Get a bolt set for the flange or all thread. Put two bolts in flange with shanks goin to the left. Use wrench on bolts to spin off flange Install tee. New nipple and then old flange. Ul need to clean face of flange. And new bolt set a full face gasket orange rubber 

Use grinder with bead brush to clean face of flange and valve Be carefull it prob got asbestos gaskets in it use. Mask


----------



## PlungerJockey (Feb 19, 2010)

A 4 inch flanged gate valve will weigh 110-120 pounds.

Just start twisting it loose at the coupling and let it fall and hit the floor


----------



## PLUMBER_BILL (Oct 23, 2009)

Bayside500 said:


> our shop is working on a 40 year old warehouse that we need to remove an old Do the job specs say to take the valve out? May be a blank flange is in order to prevent any one from turning by accident. May be a good welder and a 4x1/2 threadolet is in order for the new connection.Play safe with that valve 20' in the air is no place to have a valve get out of control. How are you going up?


----------



## 89plumbum (May 14, 2011)

Use a chain fall.


----------



## justme (Jul 4, 2012)

You need a scissor lift, chain fall, 2 -48" ridgid pipe wrenches and you should be good to go


----------



## justme (Jul 4, 2012)

Or take the valve off and get yourself a 4" flanged tee with a 1 1/2" threaded out let and just put the valve back on like they want.


----------



## Ron (Jun 12, 2008)

Awesome illusion, looks like the black colored pipe is passing right through the middle of the 4" handle.


----------



## goob (Dec 29, 2008)

TX MECH PLUMBER said:


> Get a bolt set for the flange or all thread. Put two bolts in flange with shanks goin to the left. Use wrench on bolts to spin off flange Install tee. New nipple and then old flange. Ul need to clean face of flange. And new bolt set a full face gasket orange rubber
> 
> Use grinder with bead brush to clean face of flange and valve Be carefull it prob got asbestos gaskets in it use. Mask


 I would hate to pay the fine on asbestos gasket removal if I got caught taking it off without proper disposal


----------



## plbgbiz (Aug 27, 2010)

I'd just sub the job to Tex and park my lazy arse in a chair to watch the show. :yes:


----------



## leakfree (Apr 3, 2011)

A little heat on that coupling will help it crack loose a little easier after you drop the valve.


----------



## matkg (Mar 3, 2013)

**Aim of the task**
Using the forum thread about removing an old valve, decide whether each statement agrees with it: (a) one post puts the weight of a 4 inch flanged gate valve at 110-120 pounds; (b) one post calls for a cork gasket with the new bolt set; (c) one post says heat on the coupling will help it come loose after the valve is dropped. For each, answer yes or no and quote the words from the thread that decide it.

**Collected material**
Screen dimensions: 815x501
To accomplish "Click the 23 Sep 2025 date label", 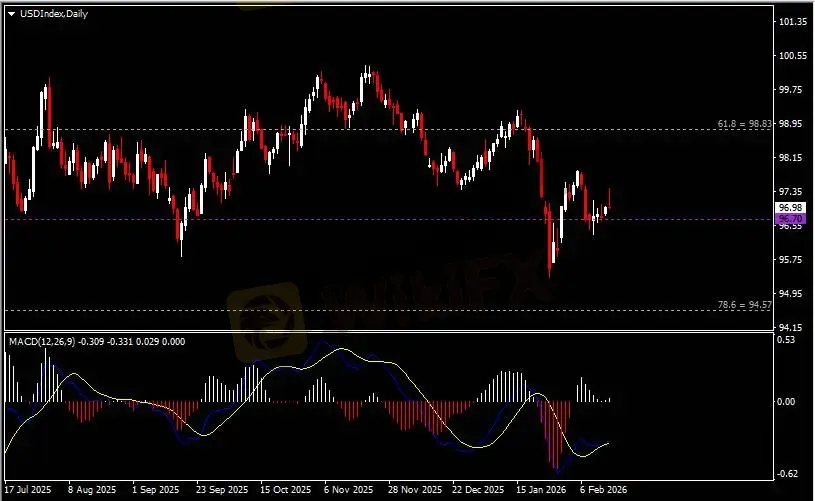I will pyautogui.click(x=221, y=491).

**Answer in full**
(a) Yes: "A 4 inch flanged gate valve will weigh 110-120 pounds."
(b) No: "And new bolt set a full face gasket orange rubber"
(c) Yes: "A little heat on that coupling will help it crack loose a little easier after you drop the valve."